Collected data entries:

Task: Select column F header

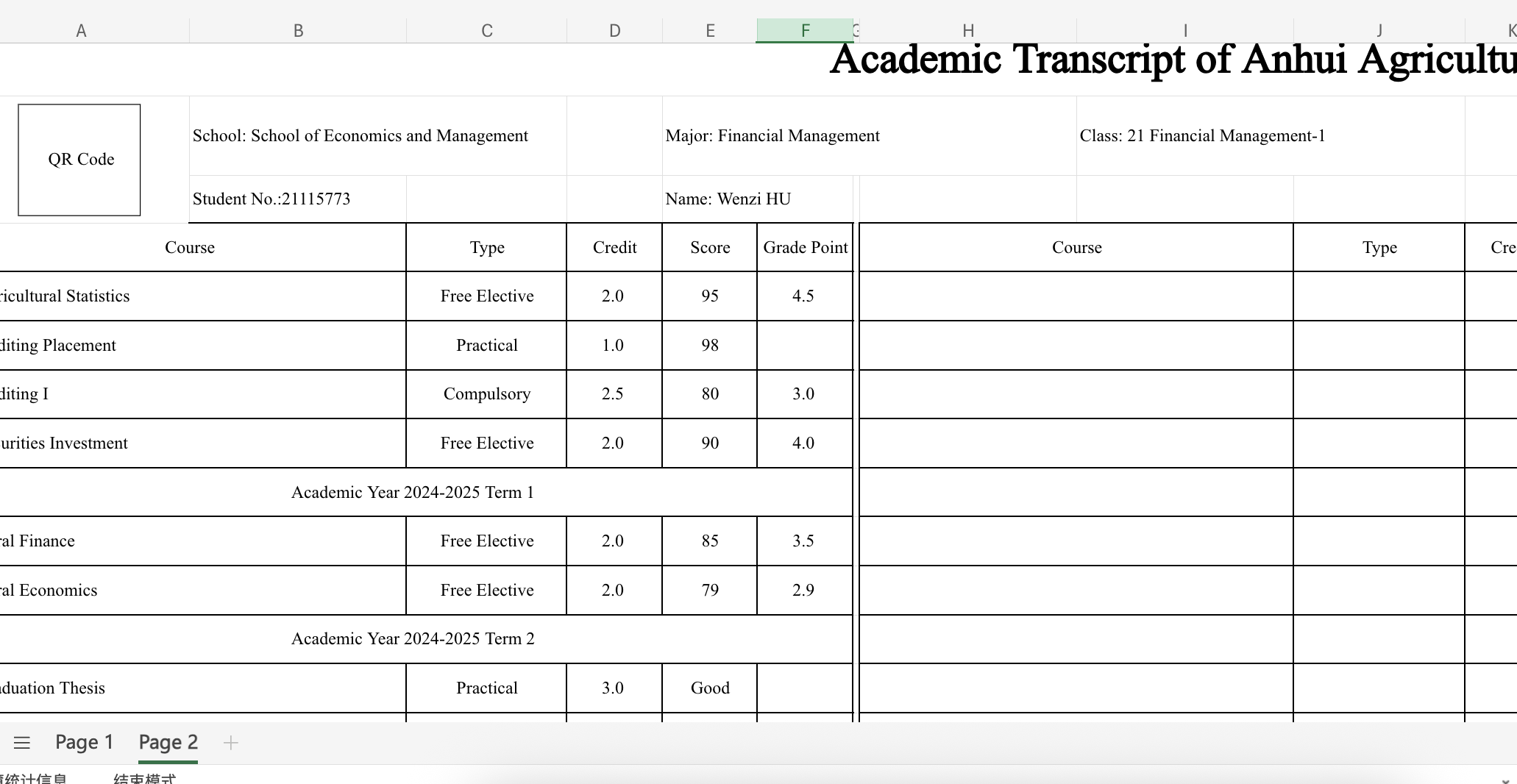Action: [805, 31]
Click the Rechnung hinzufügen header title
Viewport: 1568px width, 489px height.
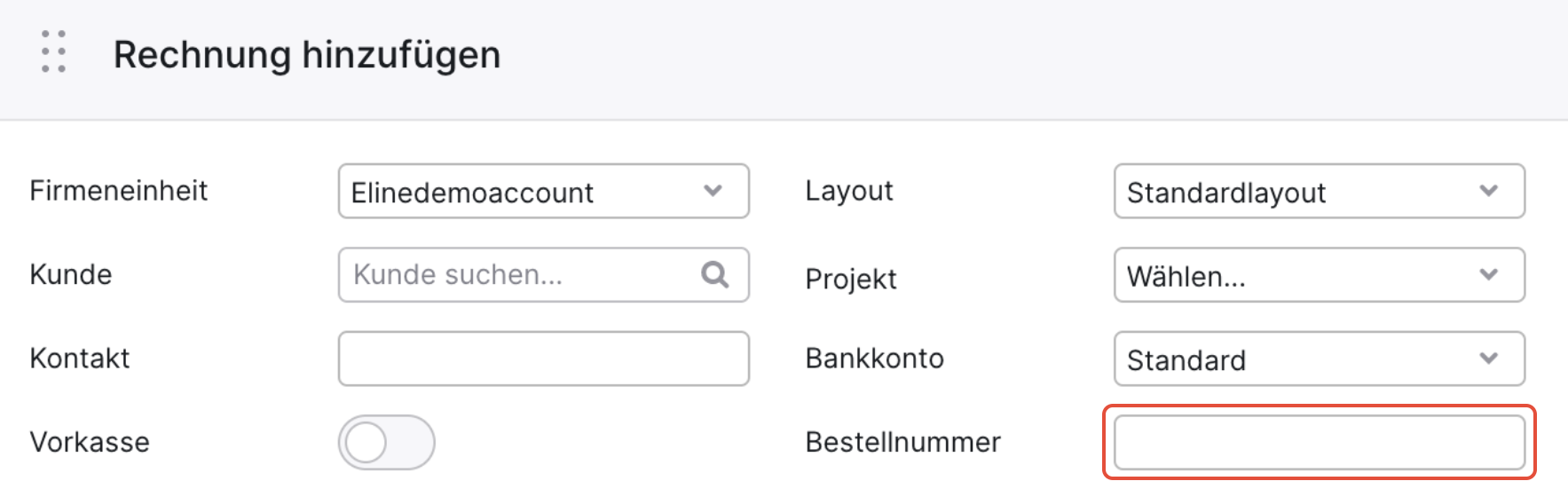tap(307, 55)
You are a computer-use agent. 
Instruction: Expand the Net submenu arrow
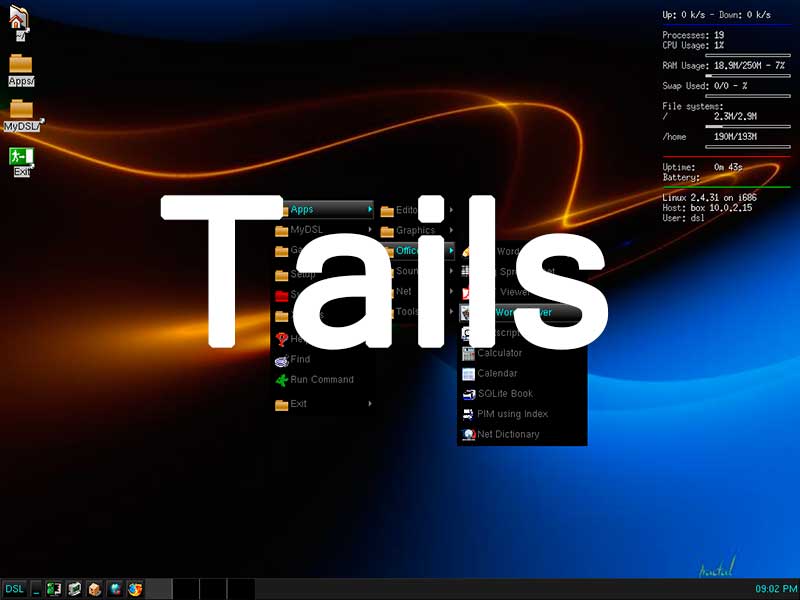(x=451, y=291)
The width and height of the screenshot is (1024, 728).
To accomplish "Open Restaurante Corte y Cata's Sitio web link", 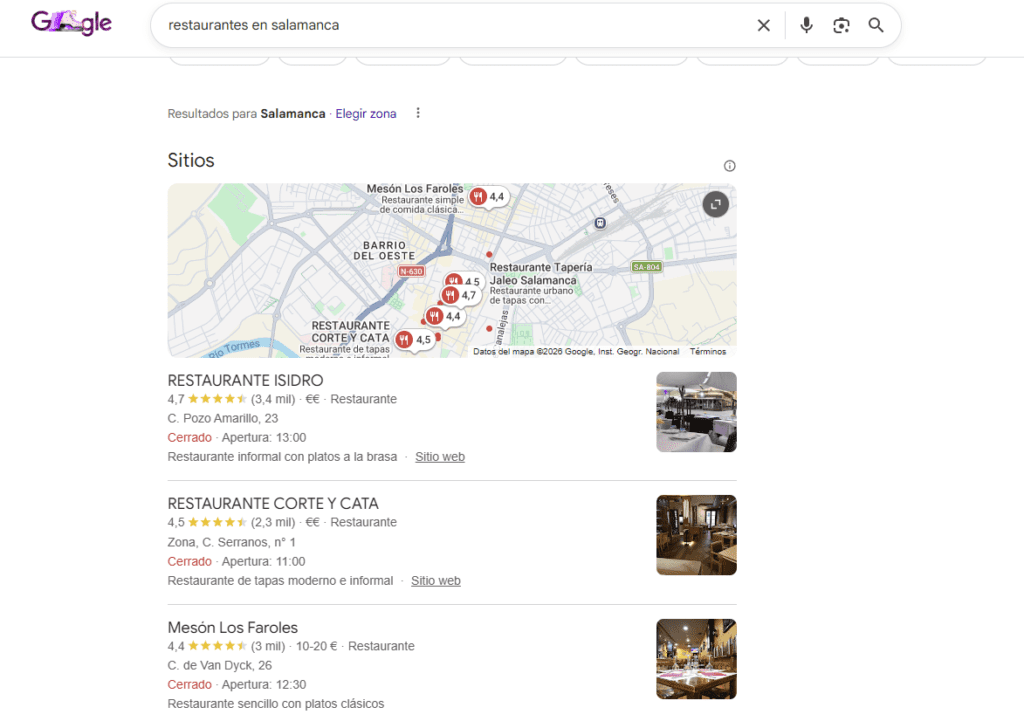I will (x=436, y=580).
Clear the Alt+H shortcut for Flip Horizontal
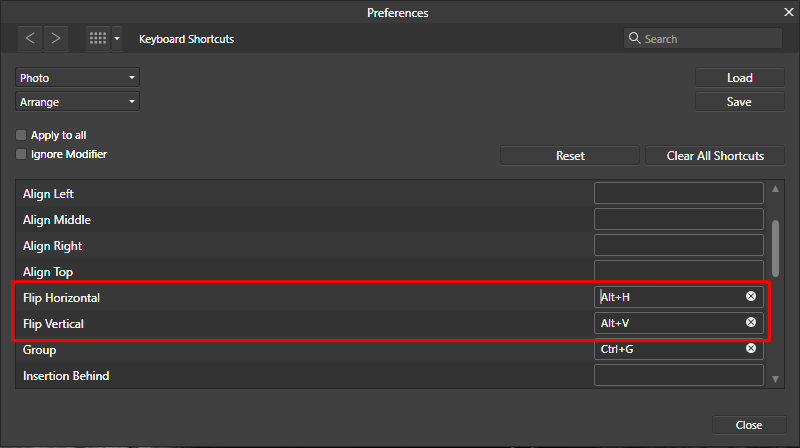The width and height of the screenshot is (800, 448). pyautogui.click(x=751, y=297)
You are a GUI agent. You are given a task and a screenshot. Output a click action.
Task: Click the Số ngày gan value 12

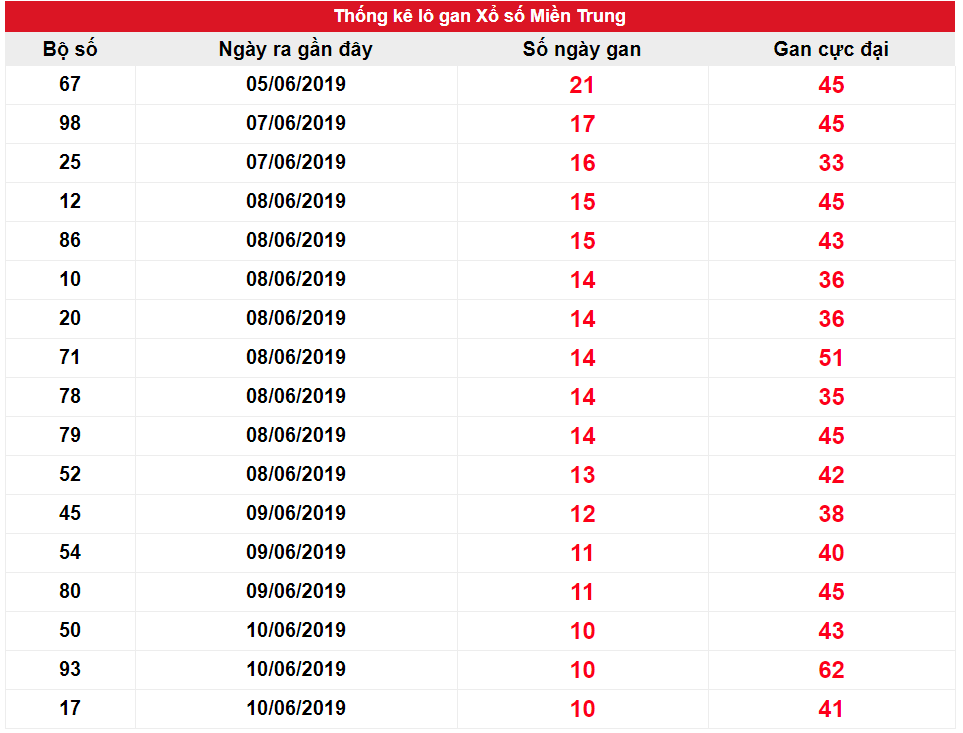[x=582, y=514]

YOUR TASK:
Reproduce the part of the items that opens with the line containing "Clear the Alt+H shortcut for Flip Horizontal" and runs through the end of the items. Leave the pictures out of your answer.

TASK OUTPUT:
Clear the Alt+H shortcut for Flip Horizontal
The width and height of the screenshot is (800, 448). pyautogui.click(x=751, y=297)
You are a GUI agent. You are given a task and a screenshot. Output a click action.
Task: Click the Số ngày gan value 12

[x=582, y=514]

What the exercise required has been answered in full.